> _EXERCISE_:
Every record below should be written out exactly; pictures stay out.

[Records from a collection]
◇ ◇ ◇
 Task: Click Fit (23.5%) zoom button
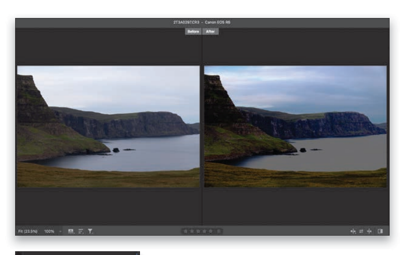click(x=27, y=231)
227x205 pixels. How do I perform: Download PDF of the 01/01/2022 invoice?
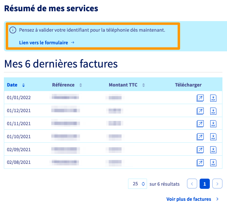(213, 98)
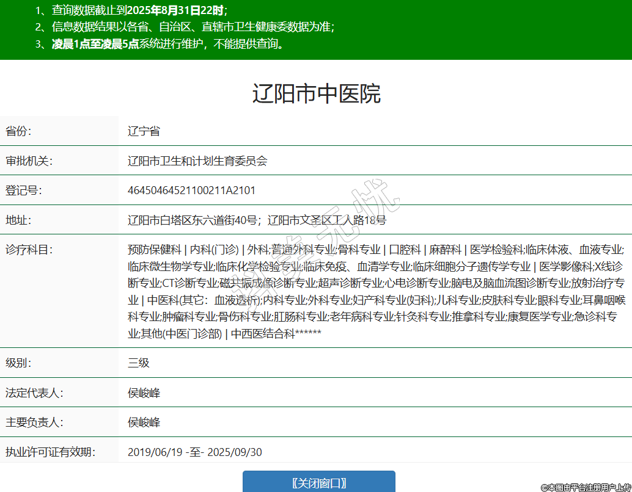Image resolution: width=632 pixels, height=492 pixels.
Task: Select the 审批机关 value 辽阳市卫生和计划生育委员会
Action: click(197, 161)
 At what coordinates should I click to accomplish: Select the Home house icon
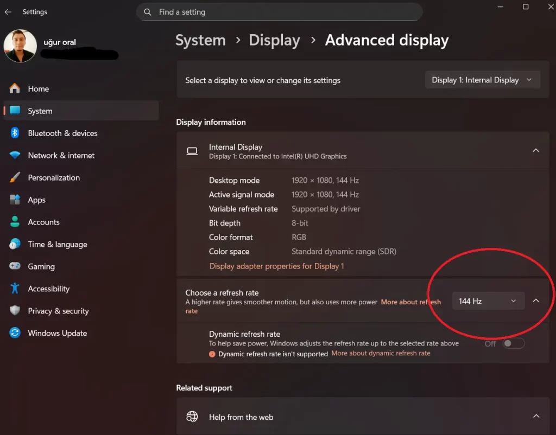tap(15, 88)
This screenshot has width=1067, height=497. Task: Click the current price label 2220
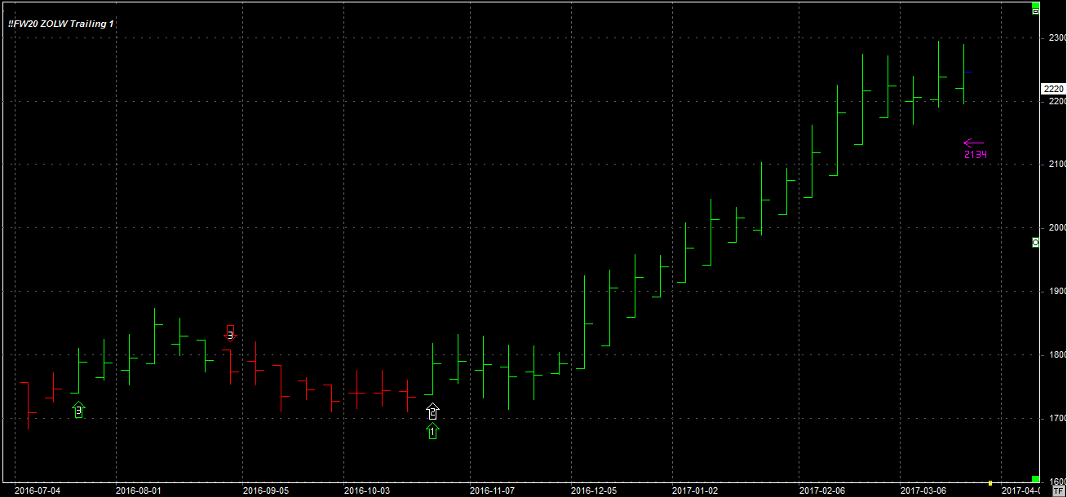[1053, 89]
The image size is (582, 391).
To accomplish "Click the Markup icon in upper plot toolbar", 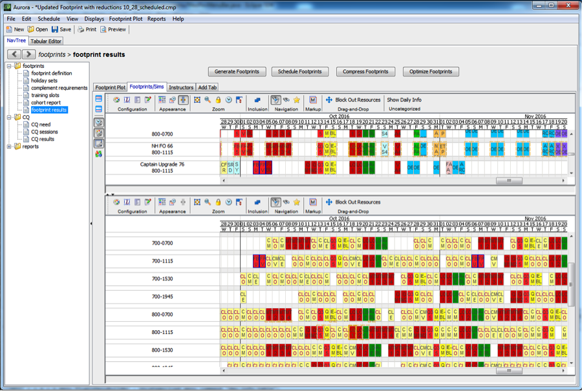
◇ ◇ ◇
> _TASK ANSWER_:
 Task: Click Fit (23.5%) zoom button
click(x=27, y=231)
227x205 pixels. How do I perform: Download PDF of the 01/01/2022 invoice?
(213, 98)
Image resolution: width=632 pixels, height=492 pixels.
Task: Select the 审批机关 value 辽阳市卫生和计划生育委员会
Action: click(197, 161)
 At what coordinates should I click to accomplish: Select the Home house icon
tap(15, 88)
This screenshot has width=1067, height=497. Task: Click the current price label 2220
[1053, 89]
The image size is (582, 391).
To accomplish "Click the Markup icon in upper plot toolbar", 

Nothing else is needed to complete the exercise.